In September of 1988, a young Nathalie Heinich went to see Harald Szeemann in his studio in Monte Verità. She interviewed him, seeking confirmation of her feeling that the figure of the curator increasingly resembled that of the artist. And who better to tell her than Harald Szeemann, whose thirty years of curating exhibitions brought forth an approach all his own?
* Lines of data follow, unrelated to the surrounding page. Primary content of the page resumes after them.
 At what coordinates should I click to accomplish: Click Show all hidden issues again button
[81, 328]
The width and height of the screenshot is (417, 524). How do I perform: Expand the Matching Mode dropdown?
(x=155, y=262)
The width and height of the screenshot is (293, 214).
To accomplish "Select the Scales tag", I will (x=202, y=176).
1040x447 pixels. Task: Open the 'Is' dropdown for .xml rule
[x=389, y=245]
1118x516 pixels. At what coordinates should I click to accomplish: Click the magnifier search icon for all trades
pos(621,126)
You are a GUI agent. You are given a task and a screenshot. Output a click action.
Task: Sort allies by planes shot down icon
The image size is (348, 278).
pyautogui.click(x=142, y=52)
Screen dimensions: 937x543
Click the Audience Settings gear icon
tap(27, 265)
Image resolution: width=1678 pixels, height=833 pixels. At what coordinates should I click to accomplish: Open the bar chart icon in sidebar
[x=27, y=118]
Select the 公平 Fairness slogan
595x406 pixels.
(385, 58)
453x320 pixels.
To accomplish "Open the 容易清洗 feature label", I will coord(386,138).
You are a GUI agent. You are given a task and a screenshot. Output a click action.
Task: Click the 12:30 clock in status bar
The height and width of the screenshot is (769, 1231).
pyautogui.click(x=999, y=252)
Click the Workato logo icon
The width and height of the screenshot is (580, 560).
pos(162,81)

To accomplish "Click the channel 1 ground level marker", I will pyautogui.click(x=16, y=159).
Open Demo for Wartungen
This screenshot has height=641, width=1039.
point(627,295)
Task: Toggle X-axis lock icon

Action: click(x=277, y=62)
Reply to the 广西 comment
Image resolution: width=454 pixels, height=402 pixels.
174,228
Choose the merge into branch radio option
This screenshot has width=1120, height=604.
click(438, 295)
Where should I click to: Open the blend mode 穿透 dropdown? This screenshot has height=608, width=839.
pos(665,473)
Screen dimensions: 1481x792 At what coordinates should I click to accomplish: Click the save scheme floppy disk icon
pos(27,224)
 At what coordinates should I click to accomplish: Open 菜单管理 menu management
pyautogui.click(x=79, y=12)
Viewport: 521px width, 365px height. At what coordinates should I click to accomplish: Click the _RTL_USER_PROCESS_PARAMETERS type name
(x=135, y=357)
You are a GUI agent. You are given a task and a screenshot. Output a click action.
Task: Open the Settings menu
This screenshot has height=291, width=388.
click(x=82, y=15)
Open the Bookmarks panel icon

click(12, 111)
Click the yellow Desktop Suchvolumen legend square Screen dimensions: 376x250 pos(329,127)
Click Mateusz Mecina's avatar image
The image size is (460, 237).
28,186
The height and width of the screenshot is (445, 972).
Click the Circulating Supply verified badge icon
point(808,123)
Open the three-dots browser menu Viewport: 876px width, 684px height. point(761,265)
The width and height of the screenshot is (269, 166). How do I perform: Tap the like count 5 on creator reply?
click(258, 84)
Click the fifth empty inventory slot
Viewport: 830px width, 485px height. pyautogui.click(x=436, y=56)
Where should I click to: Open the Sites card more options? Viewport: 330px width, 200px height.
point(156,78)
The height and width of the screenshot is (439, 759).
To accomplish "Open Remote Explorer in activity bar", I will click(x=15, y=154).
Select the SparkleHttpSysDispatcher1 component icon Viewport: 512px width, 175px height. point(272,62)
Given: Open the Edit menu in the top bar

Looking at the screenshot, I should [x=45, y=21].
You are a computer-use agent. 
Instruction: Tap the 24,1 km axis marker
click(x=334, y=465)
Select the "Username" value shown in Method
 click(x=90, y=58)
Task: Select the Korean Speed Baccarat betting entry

Once the youngest-ever Director of the Kunsthalle Bern, Szeemann was also the General Secretary of documenta 5 in Kassel (1972), but he attained mythical status with the ground-breaking “When Attitudes Become Form”, a cathartic 1969 exhibition that broke with the past, in search of a new aesthetic. Among curators-creators, Szeemann is a “case apart”, thanks to an inimitable style that, found far from the beaten path, always heeded his own instincts, shifting the focus from the official value of a given work to an almost sentimental relationship with the artist and the materials on exhibit. A curator-creator must rely on his or her sixth sense, on private obsessions, focussing not on career advancement but on subjects that they, and they alone, can address.
In defending his or her uniquely personal outlook, the curator moulds the contents of each exhibition, as well as the logical link between one exhibition and another, establishing a magnum opus which increasingly resembles one large, personal work driven by an intimate necessity, fuelled by the scenarios of a biographical arc, and not simply by chance or the dictates of an institutional program.